Wow... That's a post...
It does NOT just work. I wanted to perform the equivalent of cloning my system partition to a newer, larger drive, then I wanted to turn that into my startup disk. On a Mac, that's a quick run of SuperDuper!, followed by setting the startup disk in System Preferences. There MAY be a similarly troublefree way to do this in Linux, but I could not find it. I did, eventually, succeed. It wasn't fun. (Answer: LVM, and then I think I used grub from the command line, because the magic-friendly UI buttons didn't seem to work.)
Clonezilla and Partimage are the first they pop on my mind. They have GUI, they can do anything what a normal person can imagine to do (and command line with dd for the rest)
Other gripe, adding a new disk (one of those big ones that lies about its block size), the tools were an abomination. Command-line tools were borked by the block size (ask for N gig, get N/8 gig, awesome), GUI tools would by default misalign the partitions, then tell me what a bad stupid person I was to not align the partitions, why don't you repeat the operation and see if you get a different result? And I know, after extensive Googling, that it doesn't matter that much for ext4 anyway. It's UI clusterfuck of misinformation, poorly chosen defaults, and irrelevant insults to the luser.
So you say that adding non-standard new disks to the Linux PCs (including opening the case, connecting cables and everything else) is a operation which an average user can do on Windows and/or Mac.
There's all sorts of fun stuff you can do in Linux, that does not matter to most people.
The same applies to all computer systems. Do you really think that Mac and Windows don't have fun stuff under the hood?
My experience with MacPorts on the Mac suggests that it is possible to have a generally-useful computer that is also 90% nerd-friendly
My windows PC is nerd-friendly, why Mac shouldn't be. It's only a question how you use your system.
so I think that the Linux problems are more developer-side cultural rather than technical; stuff that matters to nerds (or to companies sponsoring nerds to work on Linux) does not matter to "most people".
To most people only what matter is a web browser.
The "wrong stuff" is what gets optimized, the stuff that matters to people who buy Macs, does not.
That is a reason why I take Linux and not Mac. For me is the right stuff optimized.
So here's my advice:
1) The defaults should be set right for "normal" people, in the interface that "normal" people use.
Defaults are tried to be set to the be most logical and effective.
Treat that interface like it is the most important one, not an afterthought.
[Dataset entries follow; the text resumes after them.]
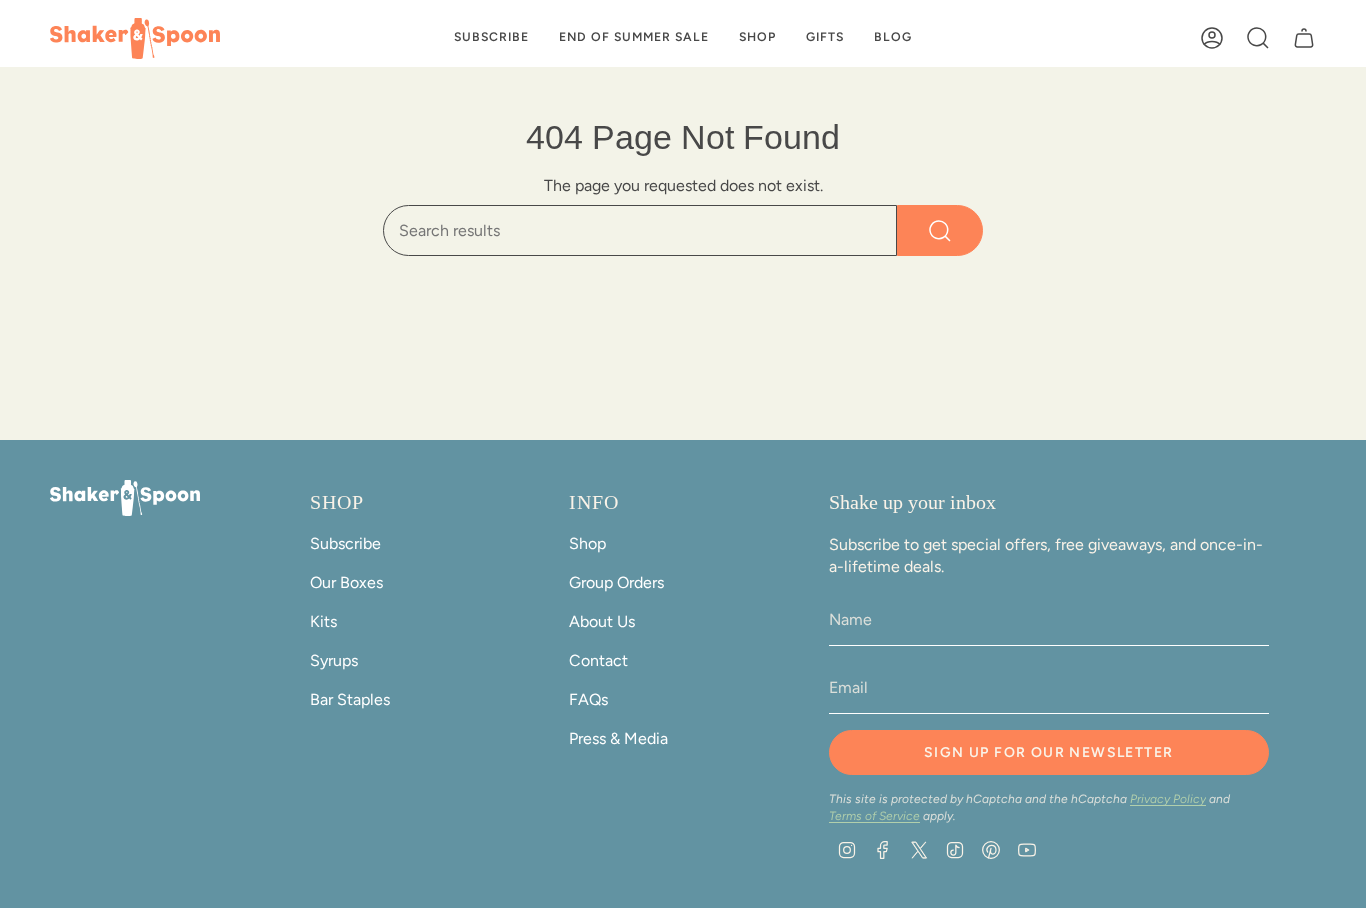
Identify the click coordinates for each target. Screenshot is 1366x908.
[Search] (940, 230)
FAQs (588, 699)
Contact (598, 660)
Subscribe (345, 543)
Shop (587, 543)
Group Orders (616, 582)
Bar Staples (350, 699)
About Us (602, 621)
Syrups (334, 660)
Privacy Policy (1168, 799)
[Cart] (1304, 38)
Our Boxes (346, 582)
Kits (323, 621)
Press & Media (618, 738)
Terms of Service (874, 816)
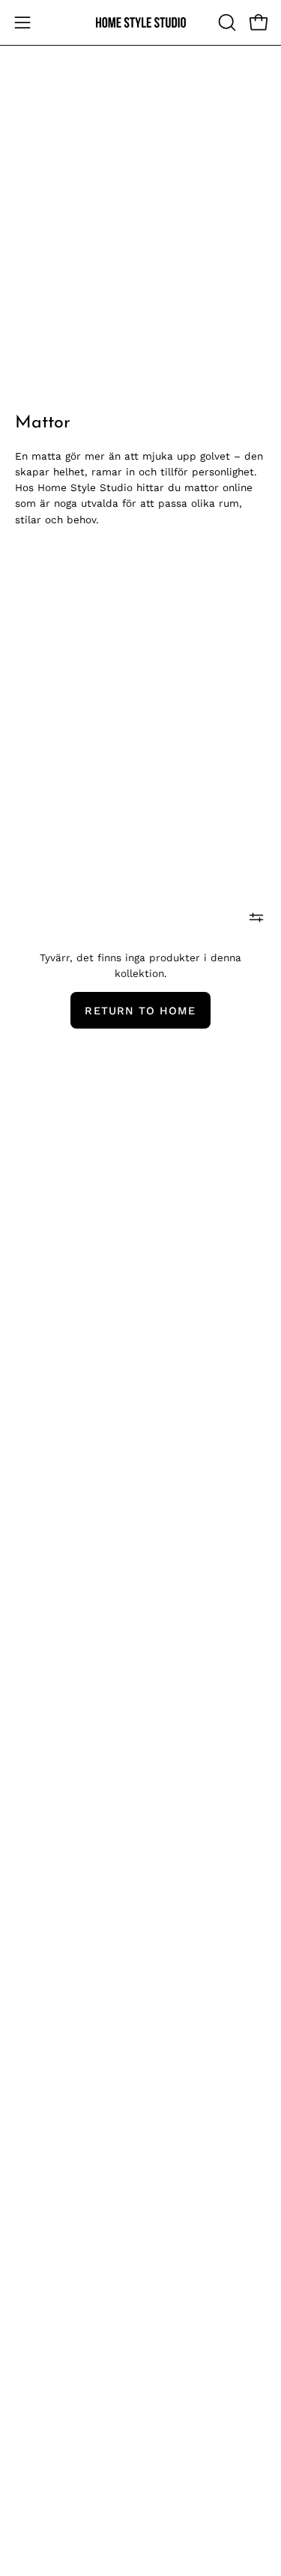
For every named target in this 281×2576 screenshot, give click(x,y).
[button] (225, 22)
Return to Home (140, 1011)
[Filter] (256, 917)
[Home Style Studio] (141, 22)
Why? Do you start programming the interface or the functionality? Interface is (as the name says) the intermediary between a human and a program functionality.
Consider operations at a high level, not a low level -- add a disk, remove a disk, backup a disk, (maybe) convert to RAID. NOT, "align a partition", "copy blocks", "install a bootloader" (and I have bootloader choices, and one of them is apparently VERY WRONG, WTF did you hand me that kryptonite for?)
The reasons are historical. Linux is a UNIX child, and UNIX used that names. If the "normal user" first came in touch with those terms, they would be more used. Or do you think that RAID. DISK, BACKUP are natural expressions?
2) The need to RTFM before doing anything at all is a bug. Figure out what people want to do with your tool, and give them instructions to do that, with progressive disclosure as they get more confident, adventurous, interested.
You will need to give us some examples here... I'm not sure on which tools are you hitting here. Most tools I use are self-explanatory.
3) If you're going to have desktop design battles, don't inflict them on "normal" people. I cannot even keep track of GNOME-this versus KDE-that, let alone what the alleged merits are. (Did KDE lose?)
No, KDE didn't lose. You can use it in the same way as GNOME, Unity, xfce,... It's your *choice*.
4) Learn to write instructions. "Documentation" is the wrong word, I think it gives people the idea that if you simply mention every detail, it is "documented". Don't use vague terms like "appropriate". Give examples. Ask yourself, whenever writing down unambiguous instructions (a) why is it so hard to write unambiguous instructions -- do we have gratuitous variation between different flavors of Linux? how can that be eliminated and (b) why isn't this a bash/python/whatever script, activated by a button press? If you can't explain it carefully enough for a computer to follow the instructions, are you sure you really understand how to explain it? If the result has ten knobs to be set before the button press, are the knobs really necessary? Are the ones that are necessary, explained? Is there an "undo" button?
Writing documentation is BORING! The main problem is that open source community has a lot of programmers, but not enough people who will write documentation. That is a reason why software vendors have paid people who do only that - write documentation for end users.